====== TRECHO

Em algum momento, Fernando Pessoa afirmou que se um dia escrevessem sua biografia seria algo simples, com somente duas datas, de nascimento e de morte, pois todo o resto era algo só seu. Os biógrafos e os leitores de biografias discordam deste monopólio do indivíduo sobre sua trajetória e enquanto os primeiros exercitam seu ofício na construção de narrativas diversas sobre seus personagens, os segundos satisfazem suas curiosidades através da leitura de obras com diversificado conteúdo e em distintos formatos.
Personagens, biógrafos e biografias têm sido objetos de reflexão em diversos campos das ciências humanas, de modo que a História, ao mesmo tempo em que busca o diálogo com as ciências sociais, a teoria literária, a análise de discurso, a psicologia, entre outras áreas e especialidades, também tem se dedicado de forma ampla, constante e vigorosa sobre os temas derivados de tais objetos.
É dentro de uma perspectiva historiográfica que Alexandre Sá Avelar e Benito Bisso Schmidt organizaram a coletânea O que pode a biografia para tratar dos limites da biografia, essa “escritura sobre a vida”, que ao longo do livro é abordada através de algumas pesquisas, identificando possibilidades, metodologias e problemáticas do “espaço biográfico”.

============
====== DADOS FORNECIDOS

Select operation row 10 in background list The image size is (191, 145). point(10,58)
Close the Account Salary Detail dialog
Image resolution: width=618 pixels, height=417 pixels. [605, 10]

============

_SUAS TAREFAS_:
(a) Quem organizou a coletânea O que pode a biografia, segundo o trecho sobre biografia?
(b) Como fica em inglês esta frase do trecho sobre biografia: "Em algum momento, Fernando Pessoa afirmou que se um dia escrevessem sua biografia seria algo simples, com somente duas datas, de nascimento e de morte, pois todo o resto era algo só seu."?
(c) Dê prosseguimento ao trecho sobre biografia a partir da última frase apresentada.
Esse material é independente do trecho sobre biografia.

_RESPOSTAS DAS TAREFAS_:
(a) Alexandre Sá Avelar e Benito Bisso Schmidt.

(b) At some point, Fernando Pessoa stated that if his biography were ever written, it would be something simple, with only two dates, of birth and of death, since everything else was his alone.

(c)
A obra, que dá continuidade aos assuntos debatidos em coletânea anterior organizada por Avelar e Schmidt, Grafia da Vida (2013), possui 242 páginas com 12 capítulos, divididos em duas linhas: a primeira é referente às questões teórico-metodológicas e a segunda, trata de experiências de pesquisa, com textos de Benito Schmidt; Deivy Ferreira Carneiro; Maria da Glória Oliveira; Mary Del Priore; Rose Silveira; Alexandre de Sá Avelar; Francisco Martinho; James N. Green; Jorge Ferreira; Laura de Mello Souza; Margareth Rago e por fim, Temístocles Cezar.
Logo no início, são elucidados, de maneira didática, exemplos que retratam a problemática da abordagem da biografia pela história, o que acaba sendo o tema central da obra. Desse modo, essa questão inicial proposta pela obra, é respondida ou problematizada a cada capítulo à sua maneira e com seu recorte específico, seja de estudos de gênero, sexualidade, grupo social, etc.
Tal introdução também apresenta, a partir da perspectiva dos dois organizadores, a gênese do interesse da biografia como objeto de estudo e em sua amplitude, enquanto narrativa que trata de diversos indivíduos e grupos sociais, o que traduzem como a “democratização da biografia”, visão essa refletida na pluralidade de assuntos do livro. Segundo os organizadores, a biografia já não poderia ser classificada como fez Philippe Lejeune, na década de 1980, como um dos gêneros mais escritos e menos estudados, inclusive relacionando, a partir desse tipo de texto, os vínculos entre história e memória, uma vez que as memórias individuais e traumáticas são mais atraentes para o historiador do que as coletivas, e é a partir daí que os capítulos seguintes se justificam.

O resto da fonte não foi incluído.